Return exactly the span of lines in the following data that opens with the line containing "Casting : des" and closes with the line containing "Sign up (1368, 1486)". Include nothing else.
------ Supplied data
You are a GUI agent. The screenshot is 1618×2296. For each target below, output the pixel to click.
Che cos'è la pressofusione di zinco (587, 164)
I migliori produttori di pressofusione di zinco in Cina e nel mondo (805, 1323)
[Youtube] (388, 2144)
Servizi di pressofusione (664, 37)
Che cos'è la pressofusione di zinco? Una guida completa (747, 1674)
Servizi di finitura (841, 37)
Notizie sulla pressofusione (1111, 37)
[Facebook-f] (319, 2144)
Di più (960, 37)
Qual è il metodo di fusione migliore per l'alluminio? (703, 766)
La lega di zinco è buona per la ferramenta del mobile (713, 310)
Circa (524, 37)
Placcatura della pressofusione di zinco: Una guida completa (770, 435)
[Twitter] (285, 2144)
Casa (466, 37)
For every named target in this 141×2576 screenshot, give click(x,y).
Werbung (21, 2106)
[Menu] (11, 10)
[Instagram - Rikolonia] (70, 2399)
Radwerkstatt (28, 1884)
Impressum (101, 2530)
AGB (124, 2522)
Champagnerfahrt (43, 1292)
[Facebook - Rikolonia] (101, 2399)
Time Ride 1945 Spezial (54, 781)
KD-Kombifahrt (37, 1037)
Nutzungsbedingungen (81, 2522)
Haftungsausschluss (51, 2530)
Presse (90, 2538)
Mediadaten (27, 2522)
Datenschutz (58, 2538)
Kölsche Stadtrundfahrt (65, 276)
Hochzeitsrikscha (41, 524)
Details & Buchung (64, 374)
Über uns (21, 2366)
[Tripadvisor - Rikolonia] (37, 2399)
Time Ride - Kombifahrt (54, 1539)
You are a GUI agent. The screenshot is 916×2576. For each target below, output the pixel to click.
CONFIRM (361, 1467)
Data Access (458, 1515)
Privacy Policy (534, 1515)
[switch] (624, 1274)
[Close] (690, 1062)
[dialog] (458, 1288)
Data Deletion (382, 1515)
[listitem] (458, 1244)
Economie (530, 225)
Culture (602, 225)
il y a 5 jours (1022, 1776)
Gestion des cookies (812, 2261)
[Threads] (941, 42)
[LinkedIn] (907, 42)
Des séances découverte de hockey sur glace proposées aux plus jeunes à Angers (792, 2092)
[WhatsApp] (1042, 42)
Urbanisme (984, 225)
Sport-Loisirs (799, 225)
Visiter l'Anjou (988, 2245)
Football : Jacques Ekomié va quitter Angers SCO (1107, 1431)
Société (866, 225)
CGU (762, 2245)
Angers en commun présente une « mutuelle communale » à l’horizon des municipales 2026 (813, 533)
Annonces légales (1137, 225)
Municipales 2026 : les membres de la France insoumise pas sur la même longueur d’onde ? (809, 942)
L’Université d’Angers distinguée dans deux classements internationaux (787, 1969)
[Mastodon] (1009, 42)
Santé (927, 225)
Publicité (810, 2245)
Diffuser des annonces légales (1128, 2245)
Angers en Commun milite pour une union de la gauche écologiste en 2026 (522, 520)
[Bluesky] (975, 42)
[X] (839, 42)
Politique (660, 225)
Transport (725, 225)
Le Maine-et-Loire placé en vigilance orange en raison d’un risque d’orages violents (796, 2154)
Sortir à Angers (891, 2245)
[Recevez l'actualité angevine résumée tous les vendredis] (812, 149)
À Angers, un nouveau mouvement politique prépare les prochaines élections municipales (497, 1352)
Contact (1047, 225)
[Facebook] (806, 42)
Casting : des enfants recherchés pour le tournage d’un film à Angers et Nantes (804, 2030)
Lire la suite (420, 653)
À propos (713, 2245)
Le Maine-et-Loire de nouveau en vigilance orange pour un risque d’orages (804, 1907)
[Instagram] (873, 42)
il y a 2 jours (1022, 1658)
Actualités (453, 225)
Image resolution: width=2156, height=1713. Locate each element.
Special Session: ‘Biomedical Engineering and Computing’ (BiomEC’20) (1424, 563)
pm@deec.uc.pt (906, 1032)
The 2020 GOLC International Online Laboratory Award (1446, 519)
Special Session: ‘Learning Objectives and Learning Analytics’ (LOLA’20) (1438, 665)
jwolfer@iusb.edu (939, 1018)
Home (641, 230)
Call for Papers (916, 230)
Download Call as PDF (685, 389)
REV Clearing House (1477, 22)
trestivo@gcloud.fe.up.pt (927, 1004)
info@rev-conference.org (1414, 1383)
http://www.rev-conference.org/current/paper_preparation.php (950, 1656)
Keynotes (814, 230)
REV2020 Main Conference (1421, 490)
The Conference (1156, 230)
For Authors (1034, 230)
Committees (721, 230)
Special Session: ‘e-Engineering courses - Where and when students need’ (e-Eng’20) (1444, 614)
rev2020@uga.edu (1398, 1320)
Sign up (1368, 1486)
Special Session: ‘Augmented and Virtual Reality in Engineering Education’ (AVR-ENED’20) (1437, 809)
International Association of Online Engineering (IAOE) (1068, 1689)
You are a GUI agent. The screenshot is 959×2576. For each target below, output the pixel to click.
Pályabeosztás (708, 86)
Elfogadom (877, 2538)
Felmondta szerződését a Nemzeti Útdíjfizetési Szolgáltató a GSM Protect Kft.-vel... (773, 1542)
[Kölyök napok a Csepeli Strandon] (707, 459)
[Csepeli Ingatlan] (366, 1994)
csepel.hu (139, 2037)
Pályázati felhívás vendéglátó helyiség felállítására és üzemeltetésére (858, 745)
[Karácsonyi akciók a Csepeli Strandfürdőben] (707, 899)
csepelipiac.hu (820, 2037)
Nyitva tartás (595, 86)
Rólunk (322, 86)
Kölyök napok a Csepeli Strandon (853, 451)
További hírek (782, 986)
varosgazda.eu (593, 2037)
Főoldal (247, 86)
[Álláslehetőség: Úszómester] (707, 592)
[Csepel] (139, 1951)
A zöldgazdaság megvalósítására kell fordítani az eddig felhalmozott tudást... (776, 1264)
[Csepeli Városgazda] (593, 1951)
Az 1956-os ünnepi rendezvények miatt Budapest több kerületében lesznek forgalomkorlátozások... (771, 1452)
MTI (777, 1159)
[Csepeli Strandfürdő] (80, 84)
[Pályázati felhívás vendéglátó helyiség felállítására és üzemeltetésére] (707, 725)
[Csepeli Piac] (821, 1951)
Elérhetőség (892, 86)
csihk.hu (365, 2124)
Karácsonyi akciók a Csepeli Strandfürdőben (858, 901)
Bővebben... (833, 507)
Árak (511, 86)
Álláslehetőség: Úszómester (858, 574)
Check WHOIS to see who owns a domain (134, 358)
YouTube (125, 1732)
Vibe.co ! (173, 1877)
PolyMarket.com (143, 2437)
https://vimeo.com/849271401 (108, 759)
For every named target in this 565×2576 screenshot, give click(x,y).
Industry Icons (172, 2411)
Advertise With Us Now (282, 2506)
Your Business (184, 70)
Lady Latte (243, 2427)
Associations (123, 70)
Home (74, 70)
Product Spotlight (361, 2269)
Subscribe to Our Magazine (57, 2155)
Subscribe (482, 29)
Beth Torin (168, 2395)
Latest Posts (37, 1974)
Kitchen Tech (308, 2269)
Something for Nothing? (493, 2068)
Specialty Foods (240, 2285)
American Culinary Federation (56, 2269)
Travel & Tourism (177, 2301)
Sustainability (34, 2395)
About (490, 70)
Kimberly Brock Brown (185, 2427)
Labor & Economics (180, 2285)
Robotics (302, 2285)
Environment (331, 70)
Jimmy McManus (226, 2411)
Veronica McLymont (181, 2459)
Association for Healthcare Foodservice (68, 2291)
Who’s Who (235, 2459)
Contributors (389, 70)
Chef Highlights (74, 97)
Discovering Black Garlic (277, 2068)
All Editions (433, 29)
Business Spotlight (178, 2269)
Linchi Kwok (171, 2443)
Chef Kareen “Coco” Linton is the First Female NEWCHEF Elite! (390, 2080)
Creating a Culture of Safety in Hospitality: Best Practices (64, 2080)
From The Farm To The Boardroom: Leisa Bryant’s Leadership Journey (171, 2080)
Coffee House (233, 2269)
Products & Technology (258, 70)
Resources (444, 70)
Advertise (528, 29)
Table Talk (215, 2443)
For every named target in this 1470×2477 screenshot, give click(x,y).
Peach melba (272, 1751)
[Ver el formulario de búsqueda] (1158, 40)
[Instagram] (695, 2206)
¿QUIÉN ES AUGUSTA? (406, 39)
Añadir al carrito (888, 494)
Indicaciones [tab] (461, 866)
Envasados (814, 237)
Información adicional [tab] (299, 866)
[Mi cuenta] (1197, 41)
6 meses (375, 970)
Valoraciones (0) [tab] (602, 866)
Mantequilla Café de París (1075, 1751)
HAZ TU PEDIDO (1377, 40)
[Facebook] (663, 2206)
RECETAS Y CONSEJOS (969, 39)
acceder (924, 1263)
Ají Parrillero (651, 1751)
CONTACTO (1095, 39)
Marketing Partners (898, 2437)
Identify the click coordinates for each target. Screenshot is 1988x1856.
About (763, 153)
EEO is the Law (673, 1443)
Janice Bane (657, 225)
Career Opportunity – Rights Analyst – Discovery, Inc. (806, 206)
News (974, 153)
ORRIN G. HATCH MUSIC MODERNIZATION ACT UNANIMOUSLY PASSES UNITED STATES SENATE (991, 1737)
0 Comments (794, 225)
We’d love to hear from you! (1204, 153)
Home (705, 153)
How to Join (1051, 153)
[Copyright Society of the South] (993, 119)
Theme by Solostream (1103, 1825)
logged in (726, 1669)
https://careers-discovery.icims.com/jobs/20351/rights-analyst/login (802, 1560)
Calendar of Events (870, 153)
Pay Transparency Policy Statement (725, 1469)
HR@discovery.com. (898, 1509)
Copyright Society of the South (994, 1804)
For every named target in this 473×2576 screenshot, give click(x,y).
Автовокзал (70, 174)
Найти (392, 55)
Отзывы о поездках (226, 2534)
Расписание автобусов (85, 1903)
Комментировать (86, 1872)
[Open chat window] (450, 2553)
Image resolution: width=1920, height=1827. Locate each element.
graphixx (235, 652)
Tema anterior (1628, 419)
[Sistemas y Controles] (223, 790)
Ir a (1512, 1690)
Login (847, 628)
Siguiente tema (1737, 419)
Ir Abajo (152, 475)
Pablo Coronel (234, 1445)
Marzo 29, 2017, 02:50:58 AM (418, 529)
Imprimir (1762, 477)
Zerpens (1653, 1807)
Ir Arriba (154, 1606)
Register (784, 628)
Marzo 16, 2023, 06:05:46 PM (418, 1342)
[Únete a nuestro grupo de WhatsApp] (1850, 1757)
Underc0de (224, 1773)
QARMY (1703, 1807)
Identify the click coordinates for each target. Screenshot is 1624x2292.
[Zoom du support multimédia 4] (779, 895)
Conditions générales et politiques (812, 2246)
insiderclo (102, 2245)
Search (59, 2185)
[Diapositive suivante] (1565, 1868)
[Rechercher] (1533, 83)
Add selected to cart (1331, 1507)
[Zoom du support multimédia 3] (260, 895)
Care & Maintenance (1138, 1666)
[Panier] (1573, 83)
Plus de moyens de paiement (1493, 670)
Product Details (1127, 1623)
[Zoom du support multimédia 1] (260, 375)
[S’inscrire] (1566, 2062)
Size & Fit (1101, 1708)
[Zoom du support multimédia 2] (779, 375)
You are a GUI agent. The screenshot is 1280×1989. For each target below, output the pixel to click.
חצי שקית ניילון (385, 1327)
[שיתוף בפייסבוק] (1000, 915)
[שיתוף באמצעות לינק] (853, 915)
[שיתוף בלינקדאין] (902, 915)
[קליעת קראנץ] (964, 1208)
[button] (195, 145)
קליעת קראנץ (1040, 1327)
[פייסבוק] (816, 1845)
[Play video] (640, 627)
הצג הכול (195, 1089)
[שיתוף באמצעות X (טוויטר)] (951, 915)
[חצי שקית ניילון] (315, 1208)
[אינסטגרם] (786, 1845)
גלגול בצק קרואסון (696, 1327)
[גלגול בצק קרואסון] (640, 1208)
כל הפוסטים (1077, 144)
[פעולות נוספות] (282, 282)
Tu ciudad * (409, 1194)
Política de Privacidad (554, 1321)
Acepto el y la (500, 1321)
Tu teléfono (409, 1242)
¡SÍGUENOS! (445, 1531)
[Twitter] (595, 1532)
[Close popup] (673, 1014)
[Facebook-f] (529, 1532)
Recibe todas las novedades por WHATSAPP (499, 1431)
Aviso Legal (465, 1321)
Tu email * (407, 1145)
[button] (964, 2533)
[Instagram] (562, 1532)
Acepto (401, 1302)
------------
**Exercise result**
Casting : des enfants recherchés pour le tournage d’un film à Angers et Nantes (804, 2030)
Lire la suite (420, 653)
À propos (713, 2245)
Le Maine-et-Loire de nouveau en vigilance orange pour un risque d’orages (804, 1907)
[Instagram] (873, 42)
il y a 2 jours (1022, 1658)
Actualités (453, 225)
Image resolution: width=2156, height=1713. Locate each element.
Special Session: ‘Biomedical Engineering and Computing’ (BiomEC’20) (1424, 563)
pm@deec.uc.pt (906, 1032)
The 2020 GOLC International Online Laboratory Award (1446, 519)
Special Session: ‘Learning Objectives and Learning Analytics’ (LOLA’20) (1438, 665)
jwolfer@iusb.edu (939, 1018)
Home (641, 230)
Call for Papers (916, 230)
Download Call as PDF (685, 389)
REV Clearing House (1477, 22)
trestivo@gcloud.fe.up.pt (927, 1004)
info@rev-conference.org (1414, 1383)
http://www.rev-conference.org/current/paper_preparation.php (950, 1656)
Keynotes (814, 230)
REV2020 Main Conference (1421, 490)
The Conference (1156, 230)
For Authors (1034, 230)
Committees (721, 230)
Special Session: ‘e-Engineering courses - Where and when students need’ (e-Eng’20) (1444, 614)
rev2020@uga.edu (1398, 1320)
Sign up (1368, 1486)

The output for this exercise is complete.